**WORK REQUEST:**
Repeat back every line of the data, exactly.

(Stored data)
----

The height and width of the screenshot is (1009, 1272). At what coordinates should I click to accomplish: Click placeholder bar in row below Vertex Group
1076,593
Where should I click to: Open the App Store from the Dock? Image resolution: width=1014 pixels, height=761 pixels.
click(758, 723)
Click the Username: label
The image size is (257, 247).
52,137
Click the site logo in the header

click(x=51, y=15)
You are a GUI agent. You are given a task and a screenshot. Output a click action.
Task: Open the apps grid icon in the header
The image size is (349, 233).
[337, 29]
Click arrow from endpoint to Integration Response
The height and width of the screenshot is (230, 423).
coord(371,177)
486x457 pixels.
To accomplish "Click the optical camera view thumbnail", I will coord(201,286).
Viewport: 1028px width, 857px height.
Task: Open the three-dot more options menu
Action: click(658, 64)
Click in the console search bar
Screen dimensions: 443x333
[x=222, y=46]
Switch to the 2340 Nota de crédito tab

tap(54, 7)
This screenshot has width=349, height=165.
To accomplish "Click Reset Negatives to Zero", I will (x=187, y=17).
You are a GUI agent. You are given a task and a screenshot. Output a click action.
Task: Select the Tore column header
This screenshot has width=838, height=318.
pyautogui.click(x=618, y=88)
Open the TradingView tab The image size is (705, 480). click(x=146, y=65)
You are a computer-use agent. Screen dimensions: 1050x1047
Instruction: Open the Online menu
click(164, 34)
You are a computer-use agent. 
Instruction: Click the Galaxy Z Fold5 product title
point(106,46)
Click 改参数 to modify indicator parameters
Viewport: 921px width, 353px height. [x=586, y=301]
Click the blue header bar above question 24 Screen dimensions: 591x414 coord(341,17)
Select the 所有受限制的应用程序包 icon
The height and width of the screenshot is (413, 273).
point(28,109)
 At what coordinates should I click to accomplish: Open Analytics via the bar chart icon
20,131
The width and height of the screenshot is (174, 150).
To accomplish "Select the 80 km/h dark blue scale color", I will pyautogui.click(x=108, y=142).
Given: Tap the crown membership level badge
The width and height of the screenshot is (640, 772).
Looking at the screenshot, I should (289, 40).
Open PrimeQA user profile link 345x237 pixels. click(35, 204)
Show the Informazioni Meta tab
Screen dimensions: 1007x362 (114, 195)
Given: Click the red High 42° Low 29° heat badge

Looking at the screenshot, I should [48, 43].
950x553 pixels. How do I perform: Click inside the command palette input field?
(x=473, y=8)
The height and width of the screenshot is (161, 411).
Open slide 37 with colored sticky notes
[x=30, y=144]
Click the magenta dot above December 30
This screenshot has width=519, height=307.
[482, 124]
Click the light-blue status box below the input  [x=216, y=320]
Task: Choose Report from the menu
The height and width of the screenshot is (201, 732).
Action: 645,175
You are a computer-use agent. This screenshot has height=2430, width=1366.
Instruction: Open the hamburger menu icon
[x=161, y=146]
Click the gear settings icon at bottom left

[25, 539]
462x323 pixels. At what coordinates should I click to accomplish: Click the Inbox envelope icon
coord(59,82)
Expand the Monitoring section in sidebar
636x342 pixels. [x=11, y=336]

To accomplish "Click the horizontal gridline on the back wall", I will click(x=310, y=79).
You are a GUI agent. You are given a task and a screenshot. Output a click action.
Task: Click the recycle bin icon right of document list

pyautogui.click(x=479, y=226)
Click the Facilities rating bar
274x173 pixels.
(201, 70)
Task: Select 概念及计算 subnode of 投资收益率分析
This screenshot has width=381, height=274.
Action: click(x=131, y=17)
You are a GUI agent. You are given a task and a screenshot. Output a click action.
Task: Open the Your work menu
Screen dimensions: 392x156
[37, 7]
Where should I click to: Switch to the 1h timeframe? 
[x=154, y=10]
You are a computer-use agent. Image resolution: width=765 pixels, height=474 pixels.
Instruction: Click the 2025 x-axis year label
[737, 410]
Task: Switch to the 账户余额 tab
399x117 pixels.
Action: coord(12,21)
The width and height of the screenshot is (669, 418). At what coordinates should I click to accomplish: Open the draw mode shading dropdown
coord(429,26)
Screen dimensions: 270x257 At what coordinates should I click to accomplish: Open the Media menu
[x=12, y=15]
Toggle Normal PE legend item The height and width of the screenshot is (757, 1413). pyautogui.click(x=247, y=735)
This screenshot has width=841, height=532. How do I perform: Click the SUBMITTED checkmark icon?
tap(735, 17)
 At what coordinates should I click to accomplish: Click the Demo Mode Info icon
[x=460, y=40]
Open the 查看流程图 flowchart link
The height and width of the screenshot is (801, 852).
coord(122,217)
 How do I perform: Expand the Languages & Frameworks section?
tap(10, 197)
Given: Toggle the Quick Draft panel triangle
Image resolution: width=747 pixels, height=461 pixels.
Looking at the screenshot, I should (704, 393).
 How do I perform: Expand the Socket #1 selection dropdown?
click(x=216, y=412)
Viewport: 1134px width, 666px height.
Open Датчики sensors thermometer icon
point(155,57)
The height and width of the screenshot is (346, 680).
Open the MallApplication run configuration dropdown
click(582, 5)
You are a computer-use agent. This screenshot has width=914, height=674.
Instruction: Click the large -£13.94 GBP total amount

----

**WRITTEN ANSWER:**
The height and width of the screenshot is (1009, 1272). At what coordinates should I click to accomplish: Click placeholder bar in row below Vertex Group
1076,593
Where should I click to: Open the App Store from the Dock? Image resolution: width=1014 pixels, height=761 pixels.
click(758, 723)
Click the Username: label
The image size is (257, 247).
52,137
Click the site logo in the header

click(x=51, y=15)
You are a GUI agent. You are given a task and a screenshot. Output a click action.
Task: Open the apps grid icon in the header
The image size is (349, 233).
[337, 29]
Click arrow from endpoint to Integration Response
The height and width of the screenshot is (230, 423).
coord(371,177)
486x457 pixels.
To accomplish "Click the optical camera view thumbnail", I will coord(201,286).
Viewport: 1028px width, 857px height.
Task: Open the three-dot more options menu
Action: click(658, 64)
Click in the console search bar
Screen dimensions: 443x333
[x=222, y=46]
Switch to the 2340 Nota de crédito tab

tap(54, 7)
This screenshot has width=349, height=165.
To accomplish "Click Reset Negatives to Zero", I will (x=187, y=17).
You are a GUI agent. You are given a task and a screenshot. Output a click action.
Task: Select the Tore column header
This screenshot has width=838, height=318.
pyautogui.click(x=618, y=88)
Open the TradingView tab The image size is (705, 480). click(x=146, y=65)
You are a computer-use agent. Screen dimensions: 1050x1047
Instruction: Open the Online menu
click(164, 34)
You are a computer-use agent. 
Instruction: Click the Galaxy Z Fold5 product title
point(106,46)
Click 改参数 to modify indicator parameters
Viewport: 921px width, 353px height. [x=586, y=301]
Click the blue header bar above question 24 Screen dimensions: 591x414 coord(341,17)
Select the 所有受限制的应用程序包 icon
The height and width of the screenshot is (413, 273).
point(28,109)
 At what coordinates should I click to accomplish: Open Analytics via the bar chart icon
20,131
The width and height of the screenshot is (174, 150).
To accomplish "Select the 80 km/h dark blue scale color", I will pyautogui.click(x=108, y=142).
Given: Tap the crown membership level badge
The width and height of the screenshot is (640, 772).
Looking at the screenshot, I should (289, 40).
Open PrimeQA user profile link 345x237 pixels. click(35, 204)
Show the Informazioni Meta tab
Screen dimensions: 1007x362 (114, 195)
Given: Click the red High 42° Low 29° heat badge

Looking at the screenshot, I should [48, 43].
950x553 pixels. How do I perform: Click inside the command palette input field?
(x=473, y=8)
The height and width of the screenshot is (161, 411).
Open slide 37 with colored sticky notes
[x=30, y=144]
Click the magenta dot above December 30
This screenshot has width=519, height=307.
[482, 124]
Click the light-blue status box below the input  [x=216, y=320]
Task: Choose Report from the menu
The height and width of the screenshot is (201, 732).
Action: 645,175
You are a computer-use agent. This screenshot has height=2430, width=1366.
Instruction: Open the hamburger menu icon
[x=161, y=146]
Click the gear settings icon at bottom left

[25, 539]
462x323 pixels. At what coordinates should I click to accomplish: Click the Inbox envelope icon
coord(59,82)
Expand the Monitoring section in sidebar
636x342 pixels. [x=11, y=336]

To accomplish "Click the horizontal gridline on the back wall", I will click(x=310, y=79).
You are a GUI agent. You are given a task and a screenshot. Output a click action.
Task: Click the recycle bin icon right of document list

pyautogui.click(x=479, y=226)
Click the Facilities rating bar
274x173 pixels.
(201, 70)
Task: Select 概念及计算 subnode of 投资收益率分析
This screenshot has width=381, height=274.
Action: click(x=131, y=17)
You are a GUI agent. You are given a task and a screenshot. Output a click action.
Task: Open the Your work menu
Screen dimensions: 392x156
[37, 7]
Where should I click to: Switch to the 1h timeframe? 
[x=154, y=10]
You are a computer-use agent. Image resolution: width=765 pixels, height=474 pixels.
Instruction: Click the 2025 x-axis year label
[737, 410]
Task: Switch to the 账户余额 tab
399x117 pixels.
Action: coord(12,21)
The width and height of the screenshot is (669, 418). At what coordinates should I click to accomplish: Open the draw mode shading dropdown
coord(429,26)
Screen dimensions: 270x257 At what coordinates should I click to accomplish: Open the Media menu
[x=12, y=15]
Toggle Normal PE legend item The height and width of the screenshot is (757, 1413). pyautogui.click(x=247, y=735)
This screenshot has width=841, height=532. How do I perform: Click the SUBMITTED checkmark icon?
tap(735, 17)
 At what coordinates should I click to accomplish: Click the Demo Mode Info icon
[x=460, y=40]
Open the 查看流程图 flowchart link
The height and width of the screenshot is (801, 852).
coord(122,217)
 How do I perform: Expand the Languages & Frameworks section?
tap(10, 197)
Given: Toggle the Quick Draft panel triangle
Image resolution: width=747 pixels, height=461 pixels.
Looking at the screenshot, I should (704, 393).
 How do I perform: Expand the Socket #1 selection dropdown?
click(x=216, y=412)
Viewport: 1134px width, 666px height.
Open Датчики sensors thermometer icon
point(155,57)
The height and width of the screenshot is (346, 680).
Open the MallApplication run configuration dropdown
click(582, 5)
You are a computer-use agent. This screenshot has width=914, height=674.
Instruction: Click the large -£13.94 GBP total amount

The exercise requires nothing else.